Hu Yanbing, Jiang Xiaoming   

  1. Institute of Linguistics, Shanghai International Studies University, Shanghai, 201620
  • Online:2023-09-20 Published:2023-11-07

“信”以传信,“疑”以传疑?基于人声线索的可信度编码与解码 *

胡砚冰, 蒋晓鸣**   

  1. 上海外国语大学语言研究院,上海,201620
  • 通讯作者: **蒋晓鸣,E-mail: xiaoming.jiang@shisu.edu.cn
  • 基金资助:
    *本研究得到国家自然科学基金委面上项目(31971037)、上海市“科技创新行动计划”自然科学基金项目(22ZR1460200)、上海市教育发展基金会和上海市教育委员会“曙光计划”项目(20SG31)和上海外国语大学导师学术引领计划项目(2022113001)的资助

Abstract: Recognizing vocal cues of credibility plays a significant role in social interactions. Vocal credibility refers to the degree to which listeners judge the truthfulness of a message from the speaker's voice, and affects the listener's social impressions and subsequent behaviours towards the speaker.
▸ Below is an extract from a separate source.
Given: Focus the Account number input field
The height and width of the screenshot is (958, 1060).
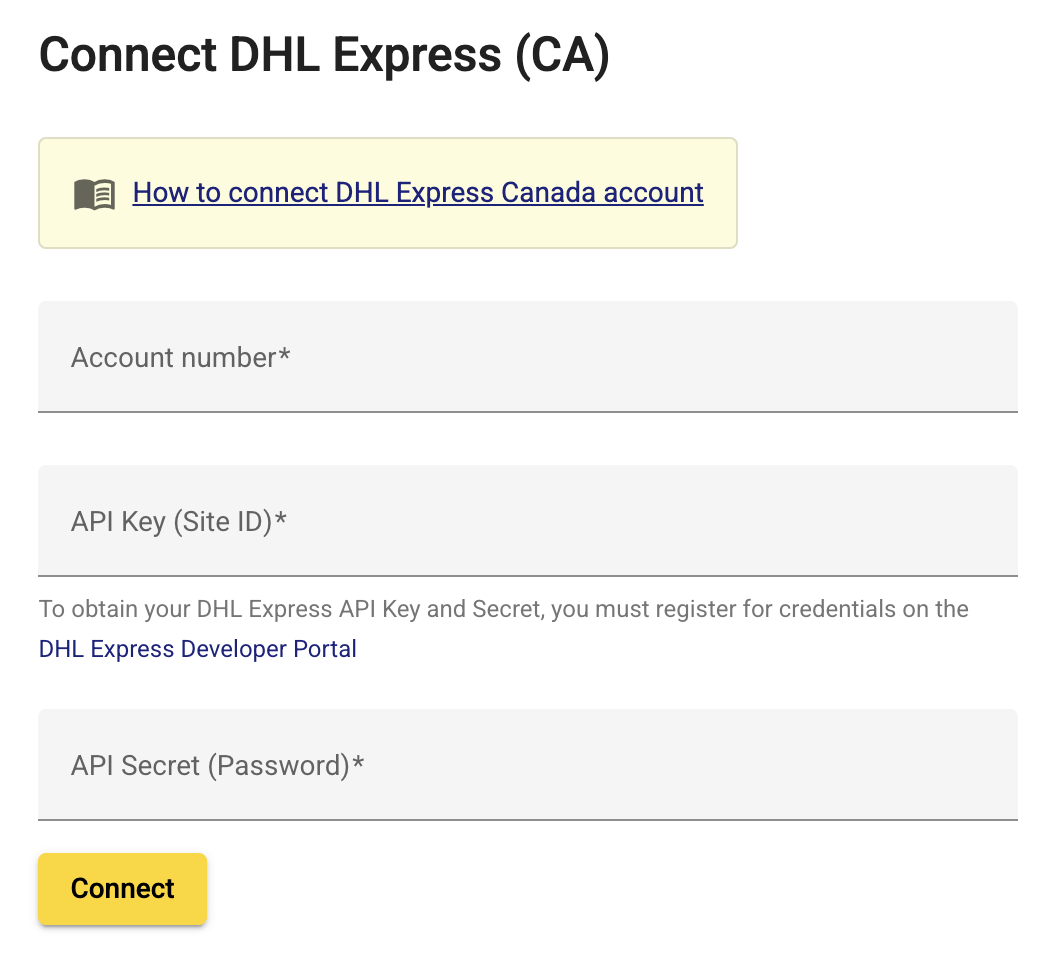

Supported by behavioral and neurophysiological evidence, the cognitive processing model of vocal expression proposes that listeners can decode speakers' credibility from various vocal information such as speech prosody, lexical-semantic information, and accents.
In terms of speech prosody, credible voices are associated with higher Fundamental Frequency (F0) and amplitudes, whereas the untrustworthy ones are characterized by slower speech rates and more frequent pauses. Evidence from event-related potentials (ERPs) has shown that listeners can differentiate between credible and untrustworthy prosody apart as early as 200ms and continue to compute these vocal cues in a dynamic fashion. Furthermore, fMRI studies have revealed that the increased trustworthiness of vocal expressions is associated with increased activity in the left Superior frontal gyrus (SFG) and the left Inferior Frontal Gyrus (IFG), whereas the increased untrustworthiness engendered an activation in the right Superior Temporal Gyrus (STG). Moreover, functional connectivity studies have shown that the strengthened connections between the left Postcentral Gyrus and the Supplementary Motor Area (SMA) are associated with the listeners' decoding of vocal cues of speaker untrustworthiness.
The vocal cues and semantic information interact to form the speaker's credibility impression. The ERP evidence showed that vocal expressions with the vocal cue incongruent with the semantic content elicited a larger Late Positive Potential (LPP). Source localization revealed that Middle Frontal Gyrus (MFG) and STG contributed to this effect. Prosody-semantic congruency modulates the neurocognitive mechanisms underlying the decoding of speaker credibility.
Accent cues that indicate in- and out-group voices are relevant for decoding credibility. Listeners perceived in- (vs. out-) group voices as more credible. ERP results showed that for the out-group accent, the doubtful (vs. confident) voice elicited a smaller P200 response. However, for the in-group accent, the doubtful (vs. confident) voice elicited larger early responses. Moreover, basal ganglia, left cuneus and right fusiform gyrus were activated when listeners judged out-group vs. in-group voices for speaker's credibility. More importantly, the superior parietal and middle temporal brain regions were activated when listeners perceived in-group (vs. out-group) credibility. These results suggest that there could be two pathways for decoding vocal credibility. Listeners show greater sensitivity towards in-group voice at the perceptual level, and they tend to follow a ‘direct path' for making social inferences based on the human voice. For the out-group speaker, the social category information activated by accent information delays listeners' social reasoning about the out-group features. Listeners follow a longer or more laborious ‘indirect path' to compute the credibility of the out-group speaker with an in-depth analysis of the vocal expression. The processing of vocal credibility involves not only the analysis of lower-level acoustic features but also the higher-level social categorization.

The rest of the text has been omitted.